§ LISTE DES TÂCHES:
A) Recopiez, s'il vous plaît, le passage de l'article sur Makoko commençant par « L’état de Lagos a » et allant jusqu'à « une priorité absolue. ».
B) En une à trois phrases, expliquez pourquoi l'article sur Makoko présente l'expansion du bidonville comme une menace pour la ville.

§ TEXTE:
L’état de Lagos a décidé d’en finir avec le célèbre bidonville de Makoko, devenu un épineux problème humain et environnemental. Les démolitions ont commencé le 12 juillet dernier, rythmées par un meutre et les protestations des habitants pour qui aucun plan de relogement n’a été prévu. Pour le gouverneur Babatunde Raji Fashola, la réhabilitation de la capitale économique Lagos, est une priorité absolue.

Soixante-douze heures pour quitter Makoko, avant la destruction de leurs habitations de fortune. C’est l’ultimatum lancé par l’état de Lagos, qui abrite la dynamique Lagos, le 12 juillet dernier aux populations du célèbre bidonville sur pilotis. Certains ont déjà tout perdu et ont dû trouvé refuge ailleurs, entre autres dans leurs barques en bois qui servent généralement de moyen de locomotion dans la zone. Felix Morka, le responsable d’une organisation qui assiste les résidents de Makoko, a confié à l’agence Associated Press qu’une destruction totale du bidonville ferait 100 000 sans-abri dans la capitale économique du Nigeria.

Un assassinat et pas de plan de relogement

Ce n’est pas la première fois que l’état de Lagos tente d’obliger les résidents de Makoko à quitter les lieux. En avril 2005, les maisons de plus de 3 000 personnes avaient été brûlées pour tenter de mettre un terme au développement du bidonville. Mais, cette fois-ci, la menace est des plus sérieuses. Dans un entretien accordé au quotidien nigérian This Day début août, le gouverneur Babatunde Raji Fashola précise que l’expansion de Makoko constitue une menace pour le système de drainage naturel que constitue le lagon de Lagos. Un cours d’eau mis en péril par les constructions et les déchets qui y sont quotidiennement déversés par les habitants du bidonville. L’extension de Makoko menacerait également le plus grand pont autoroutier de la ville qui relie l’île de Lagos au continent, le Third Mainland Bridge. Autre motif avancé par les responsables de la ville, mais qui ne figurerait dans aucun document officiel selon AP, protéger les résidents d’une ligne à haute tension, située à proximité du bidonville.

Si les raisons sanitaires et environnementales qui prévalent à la destruction d’un bidonville – sans eau potable, sans électricité et où le lagon sert de déchetterie – semblent justifiées, l’absence d’un plan de relogement des habitants de Makoko interroge. Le gouverneur de Lagos a répondu aux critiques en expliquant, notamment dans les colonnes du quotidien Vanguard, que des négociations ont été menées en amont afin de reloger les habitants de la région de Makoko, notamment ceux du bidonville voisin de Oko-baba. « Un programme financé par le gouvernement », a souligné Babatunde Raji Fashola. Il a ajouté que les populations de Makoko sont restées indécises face à cette offre, mise en œuvre à Oko-baba. La ville, quant à elle, s’est montrée « tolérante », selon lui mais il n’était cependant pas question de fermer les yeux sur de nouvelles installations à Makoko. Ce serait donc les nouveaux venus qui seraient expulsés. En outre, a-t-il poursuivi, la possibilité pour les résidents de Makoko de rester dans la zone existe. A condition de la viabiliser et, peut-être, donner ainsi naissance « La Venise de Lagos ».

§ ENTRÉES DE DONNÉES:
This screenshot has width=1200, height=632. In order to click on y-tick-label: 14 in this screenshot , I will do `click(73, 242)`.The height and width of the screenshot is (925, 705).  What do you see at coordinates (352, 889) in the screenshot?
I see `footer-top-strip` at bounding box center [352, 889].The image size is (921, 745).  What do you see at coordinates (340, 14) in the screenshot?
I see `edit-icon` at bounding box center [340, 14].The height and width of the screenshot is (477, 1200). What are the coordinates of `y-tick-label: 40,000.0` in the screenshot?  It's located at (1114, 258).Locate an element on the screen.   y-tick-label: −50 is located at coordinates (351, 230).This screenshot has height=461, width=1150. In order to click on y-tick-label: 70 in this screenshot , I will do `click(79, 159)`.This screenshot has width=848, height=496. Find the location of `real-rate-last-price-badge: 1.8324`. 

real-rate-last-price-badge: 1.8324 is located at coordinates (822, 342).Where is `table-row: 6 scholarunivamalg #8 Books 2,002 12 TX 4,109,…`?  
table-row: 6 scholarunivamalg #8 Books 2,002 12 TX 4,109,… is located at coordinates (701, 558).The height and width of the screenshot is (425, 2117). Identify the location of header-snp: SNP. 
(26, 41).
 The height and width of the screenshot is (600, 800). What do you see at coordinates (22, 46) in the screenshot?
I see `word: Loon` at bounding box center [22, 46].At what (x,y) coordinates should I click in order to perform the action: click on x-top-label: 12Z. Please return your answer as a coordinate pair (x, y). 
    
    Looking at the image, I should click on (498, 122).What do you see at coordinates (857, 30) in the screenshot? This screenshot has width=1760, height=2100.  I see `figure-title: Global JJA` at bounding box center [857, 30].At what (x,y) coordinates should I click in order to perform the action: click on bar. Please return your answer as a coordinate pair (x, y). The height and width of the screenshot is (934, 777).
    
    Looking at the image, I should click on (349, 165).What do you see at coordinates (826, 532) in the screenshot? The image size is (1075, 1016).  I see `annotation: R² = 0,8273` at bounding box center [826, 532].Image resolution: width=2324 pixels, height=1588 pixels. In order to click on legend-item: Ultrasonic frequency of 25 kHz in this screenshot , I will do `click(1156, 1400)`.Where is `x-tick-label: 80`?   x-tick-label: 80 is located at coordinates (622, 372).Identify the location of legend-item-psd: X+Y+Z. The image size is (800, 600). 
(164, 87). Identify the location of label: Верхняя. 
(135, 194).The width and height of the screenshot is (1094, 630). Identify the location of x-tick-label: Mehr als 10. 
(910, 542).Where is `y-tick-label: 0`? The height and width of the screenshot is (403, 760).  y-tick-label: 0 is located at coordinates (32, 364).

§ VOS RÉPONSES:
A)
L’état de Lagos a décidé d’en finir avec le célèbre bidonville de Makoko, devenu un épineux problème humain et environnemental. Les démolitions ont commencé le 12 juillet dernier, rythmées par un meutre et les protestations des habitants pour qui aucun plan de relogement n’a été prévu. Pour le gouverneur Babatunde Raji Fashola, la réhabilitation de la capitale économique Lagos, est une priorité absolue.

B) Selon le gouverneur Babatunde Raji Fashola, l'expansion de Makoko menace le système de drainage naturel que constitue le lagon de Lagos. Les constructions et les déchets que les habitants y déversent chaque jour mettent ce lagon en péril. L'extension du bidonville menacerait aussi le Third Mainland Bridge, le plus grand pont autoroutier de la ville, qui relie l'île de Lagos au continent.